To suppress output to stderr, use -l option. The output will go through syslog only (in case syslog support was not disabled during instalation with --disable-syslog). In case syslog is disabled, it is possible to direct stderr to a file:

/usr/local/mnogosearch/sbin/searchd 2>/var/log/searchd.log &

searchd just like indexer can be used with an option of a configuration file, e.g. relative path to /etc directory of mnoGoSearch installation:


searchd searchd1.conf

or with absolute path:

searchd /usr/local/mnogosearch/etc/searchd1.conf

. Merging several databases

It is possible to indicate several SearchAddr commands in search.htm. In this case search.cgi will send queries via TCP/IP to several searchd's and compile results. In version 3.2.0 up to 256 databases are supported. DBMode and type of databases (both SQL and built-in) may differ with various searchd's.

search.cgi starts with sending queries to every searchd, thus activating parallel searches in every searchd.

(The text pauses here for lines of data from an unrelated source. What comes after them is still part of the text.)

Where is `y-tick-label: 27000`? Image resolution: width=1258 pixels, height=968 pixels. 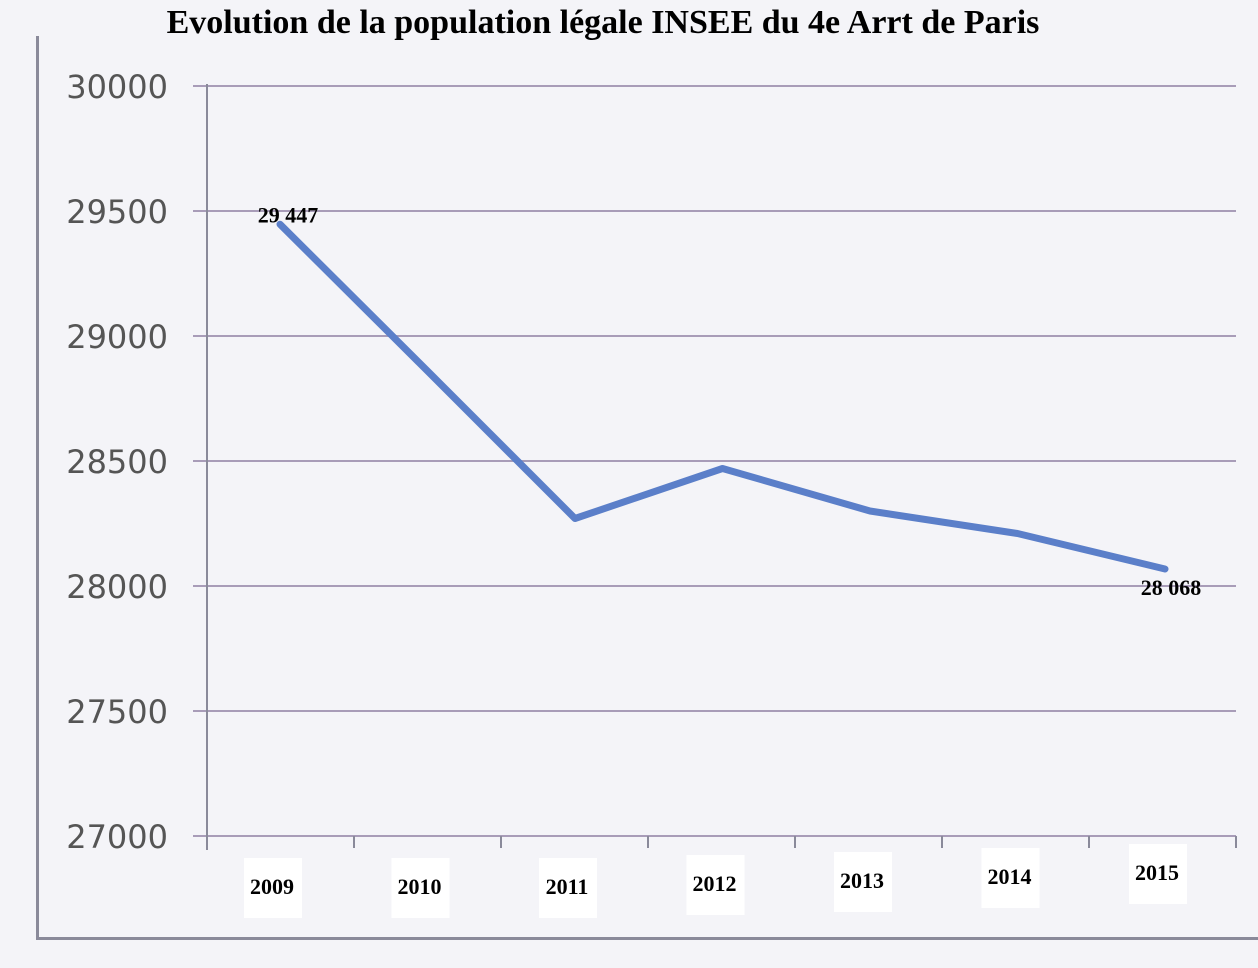
y-tick-label: 27000 is located at coordinates (117, 837). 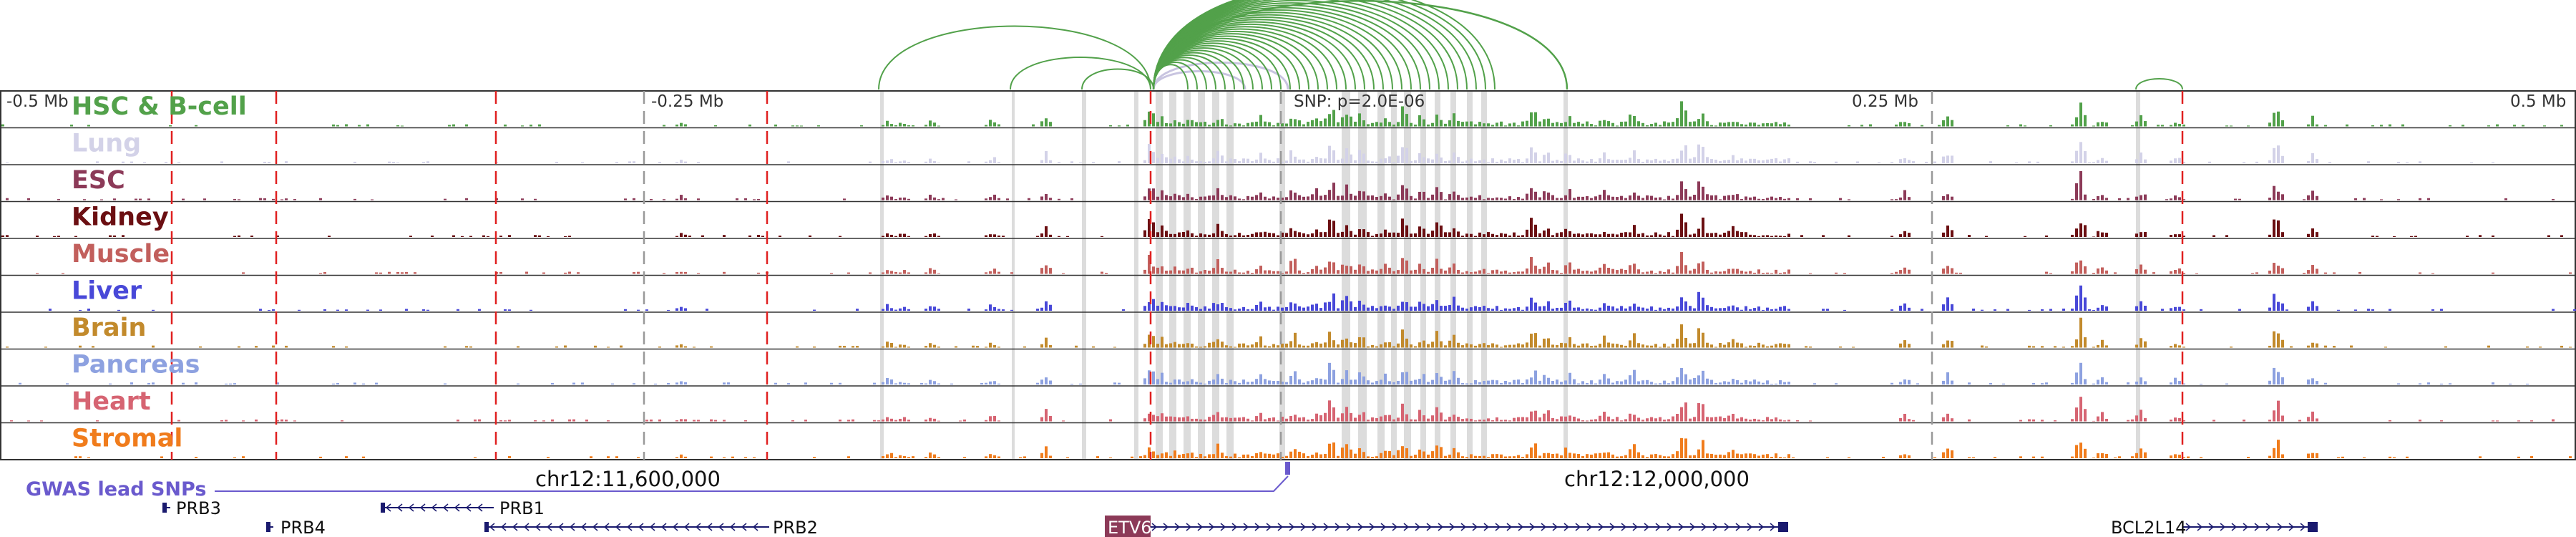 I want to click on track-label-2: Lung, so click(x=106, y=144).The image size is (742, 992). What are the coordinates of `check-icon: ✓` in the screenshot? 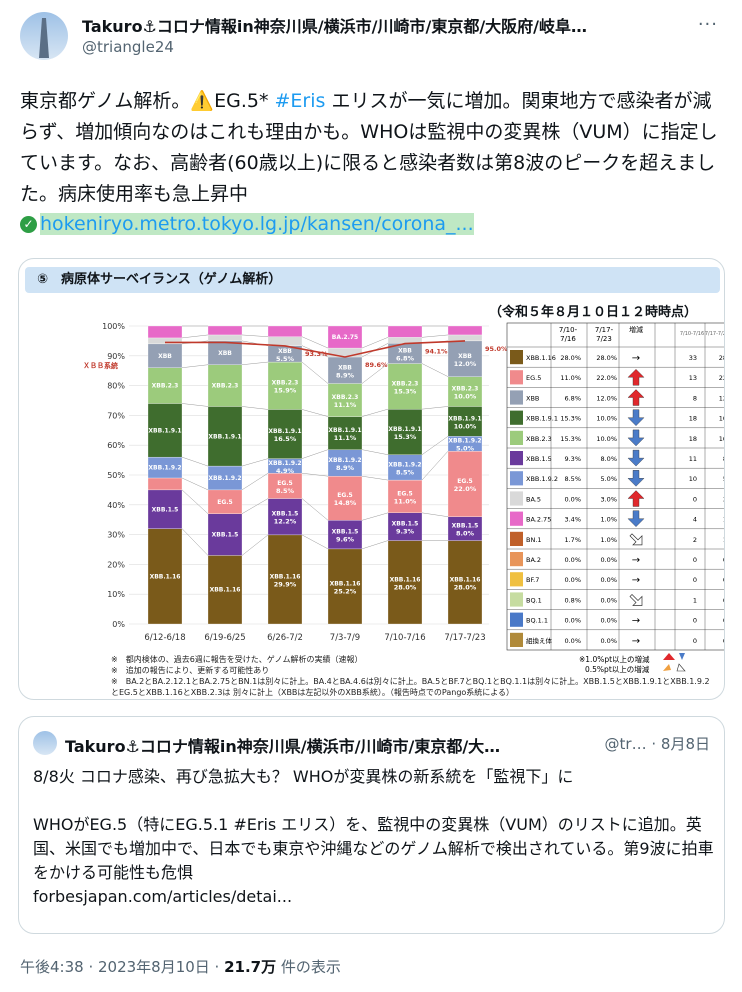 It's located at (28, 224).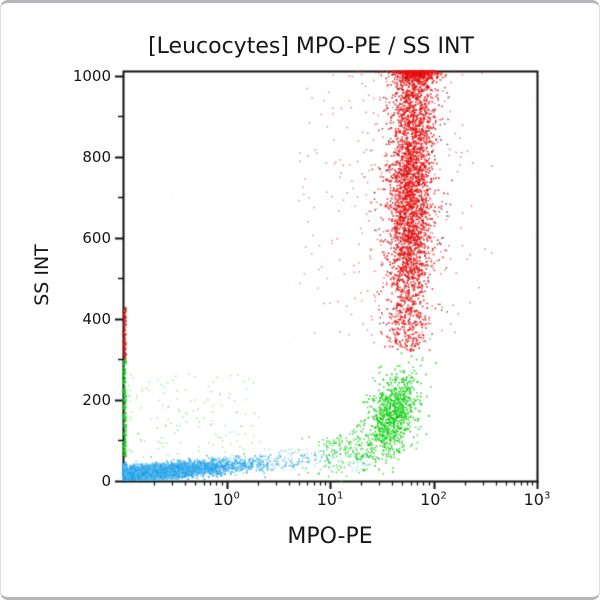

Then it waits for the results, compiles them and selects best matches.

Thus it is possible to create a distributed across several machines database. Please note that databases should not intersect, i.e. same documents should not be present in several merged databases. Otherwise the document will be duplicated in search results.

. Distributed indexing

Indexing distribution can be done by means of hostname filtering.

Imagine it is necessary to create a search engine, e.g. for .de domain. Search administrator has 28 machines available, and their names for example are:

a.hostname.de
b.hostname.de
...
...
z.hostname.de

indexer.conf is created for every machine. E.g. on a machine a.hostname.de:


# For hostnames starting with www:
Realm http://www.a*.de/


# For hostnames without www:
Realm http://a*.de/

Repeat this action for every machine.

Then indexer is run on every machine (or several indexers) that index their own area.

A search.cgi is installed on every machine and the following lines are added to every corresponding template:

SearchAddr a.hostname.de
SearchAddr b.hostname.de
....
SearchAddr z.hostname.de

Thus search.cgi will send parallel queries to every machine and return best results to user.

In the current version indexing of each area is done independently. If on the server http://a.domane.de/ there is a link to http://b.doname.de/ server, this link will not be transferred from the machine responsible for a to the machine responsible for b.

Since distribution by hostname is used, in case one of the machines is not operational, the information of all the web servers that were indexed on this machine will be unavailable.

It is planned to implement in the future versions communication between "neighbouring" hosts (i.e. the hosts will be able to transver links between each other, as well as other types of distribution - by hash-function from document's URL. That means that one site's pages will be evenly distributed by all the machines of the claster. So in case one of the machines is unavailable, all the sites will still be available on other machines.